■ 取り組む作業:
「Switch to the Inventory tab」を含む行から始まりデータの末尾で終わる部分を、「Inventory」を「Orders」に置き換え、ほかは変えずに書き出す。画像は答えに含めない。
━━━ 生データ ━━━
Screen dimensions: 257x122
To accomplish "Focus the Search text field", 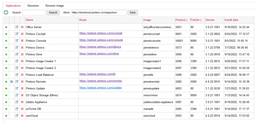I will (34, 13).
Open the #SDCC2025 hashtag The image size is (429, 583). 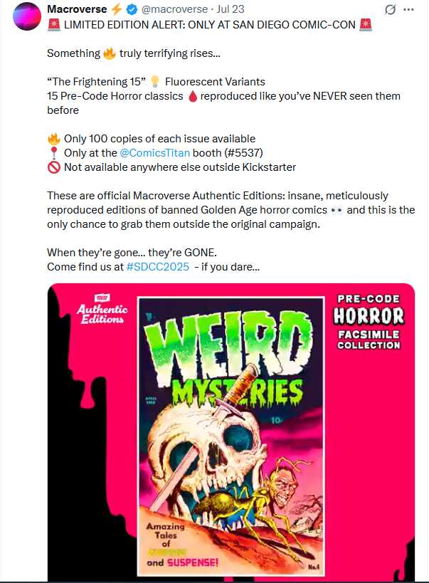click(x=158, y=267)
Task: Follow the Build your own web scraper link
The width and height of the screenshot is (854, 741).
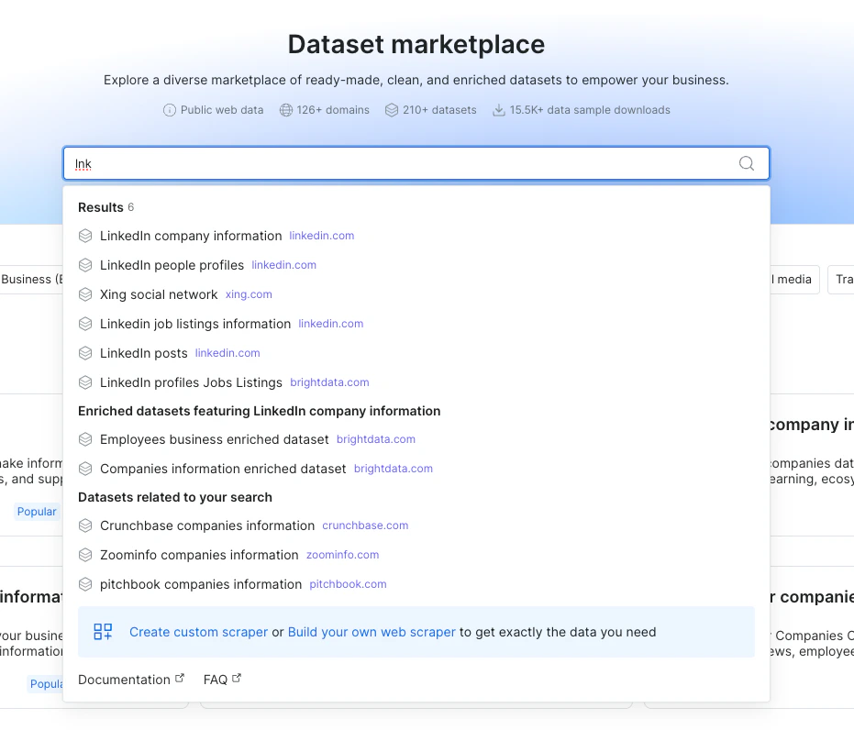Action: [372, 632]
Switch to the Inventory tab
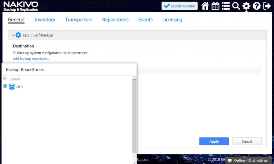This screenshot has width=274, height=164. coord(44,19)
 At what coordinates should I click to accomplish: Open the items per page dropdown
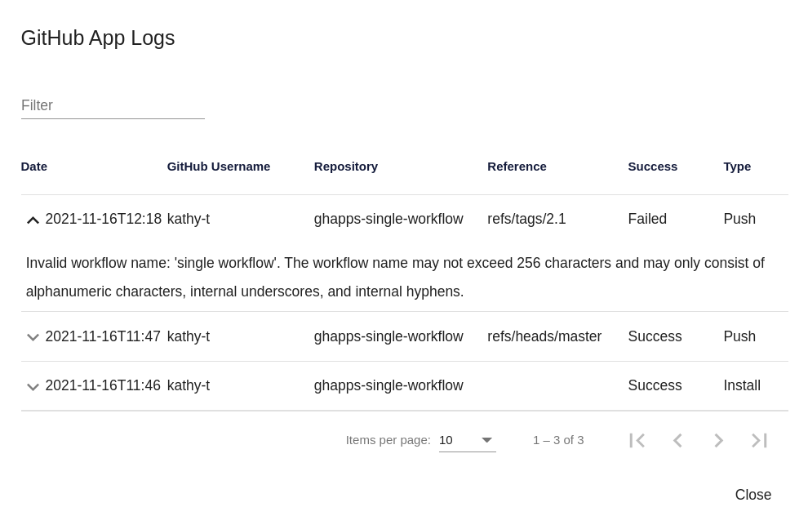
━━━
■ 演習の結果:
Switch to the Orders tab
This screenshot has width=274, height=164. coord(44,19)
 At what coordinates should I click to accomplish: Open the items per page dropdown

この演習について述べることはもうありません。